Stored records

Segment Open

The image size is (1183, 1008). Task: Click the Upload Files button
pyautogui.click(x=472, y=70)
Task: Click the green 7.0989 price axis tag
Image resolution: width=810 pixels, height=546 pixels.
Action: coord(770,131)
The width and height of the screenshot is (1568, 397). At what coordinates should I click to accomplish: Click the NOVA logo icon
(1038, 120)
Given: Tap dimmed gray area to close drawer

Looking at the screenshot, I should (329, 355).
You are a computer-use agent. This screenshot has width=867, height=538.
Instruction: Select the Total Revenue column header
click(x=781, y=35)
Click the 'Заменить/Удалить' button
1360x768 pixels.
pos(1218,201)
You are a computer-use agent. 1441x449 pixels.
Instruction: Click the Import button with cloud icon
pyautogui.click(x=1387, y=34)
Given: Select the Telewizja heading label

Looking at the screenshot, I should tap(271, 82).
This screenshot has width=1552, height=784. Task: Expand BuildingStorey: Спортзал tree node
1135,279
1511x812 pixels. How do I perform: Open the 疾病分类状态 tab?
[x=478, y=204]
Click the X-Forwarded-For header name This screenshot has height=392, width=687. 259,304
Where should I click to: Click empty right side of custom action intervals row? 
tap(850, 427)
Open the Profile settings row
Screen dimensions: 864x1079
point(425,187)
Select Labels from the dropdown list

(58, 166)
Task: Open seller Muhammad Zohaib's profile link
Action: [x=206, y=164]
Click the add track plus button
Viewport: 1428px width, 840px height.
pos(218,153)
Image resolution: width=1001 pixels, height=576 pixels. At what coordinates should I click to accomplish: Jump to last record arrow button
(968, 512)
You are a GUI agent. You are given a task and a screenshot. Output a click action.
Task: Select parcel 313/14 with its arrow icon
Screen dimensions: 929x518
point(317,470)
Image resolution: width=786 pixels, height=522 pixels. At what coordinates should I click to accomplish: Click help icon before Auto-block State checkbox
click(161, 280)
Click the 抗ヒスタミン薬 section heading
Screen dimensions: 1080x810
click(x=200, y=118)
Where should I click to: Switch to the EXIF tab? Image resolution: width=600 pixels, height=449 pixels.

Segment Closed

Work task:
Pull out each line of the entries that contains "agent".

Expected answer:
You are a computer-use agent. This screenshot has width=867, height=538.
You are a computer-use agent. 1441x449 pixels.
You are a GUI agent. You are given a task and a screenshot. Output a click action.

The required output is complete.